▶ Source records
**********
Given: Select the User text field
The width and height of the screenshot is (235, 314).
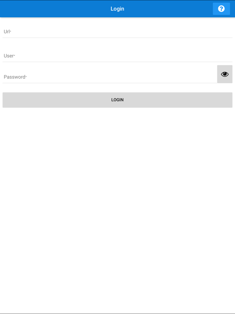Looking at the screenshot, I should 118,56.
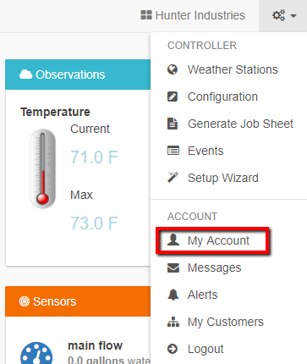Click the main flow gauge icon

[36, 353]
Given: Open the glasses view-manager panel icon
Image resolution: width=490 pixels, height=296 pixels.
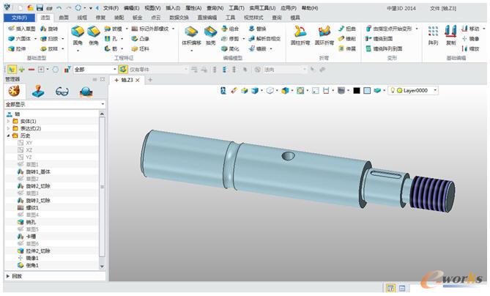Looking at the screenshot, I should [x=62, y=91].
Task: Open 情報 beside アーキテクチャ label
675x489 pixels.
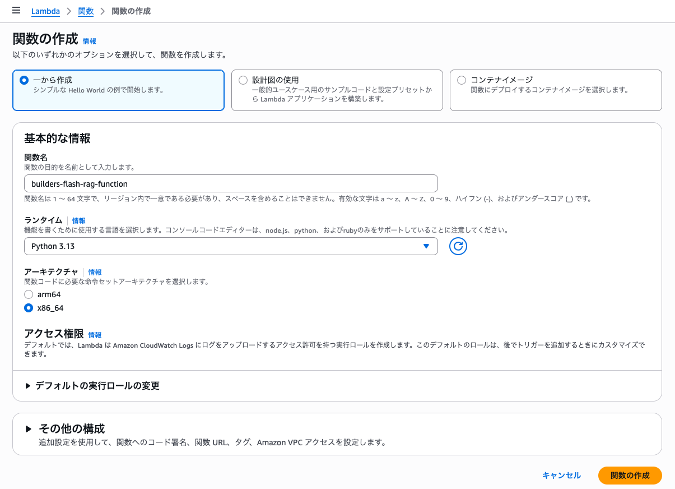Action: pyautogui.click(x=95, y=272)
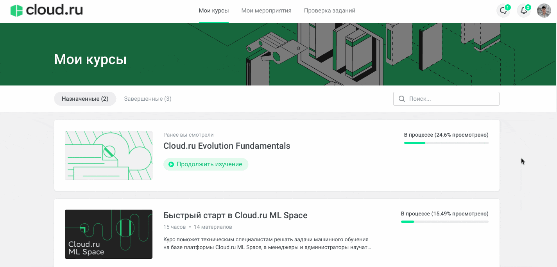Switch to Мои курсы tab

(x=213, y=11)
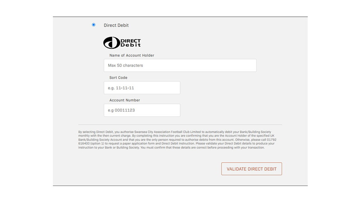Click the 'Max 50 characters' placeholder text
Screen dimensions: 359x202
(125, 65)
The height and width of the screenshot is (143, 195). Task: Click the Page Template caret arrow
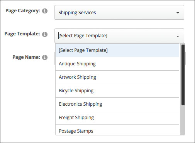178,36
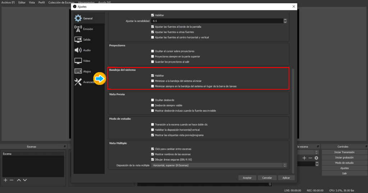Open the Vídeo monitor icon

[x=78, y=61]
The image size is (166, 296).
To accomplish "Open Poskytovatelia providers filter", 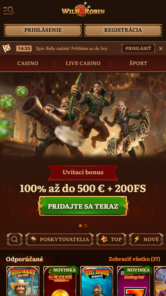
**********
▶ What to work on
Produce the number of lines in the data containing the string "Given", with nothing added.

▶ Result
2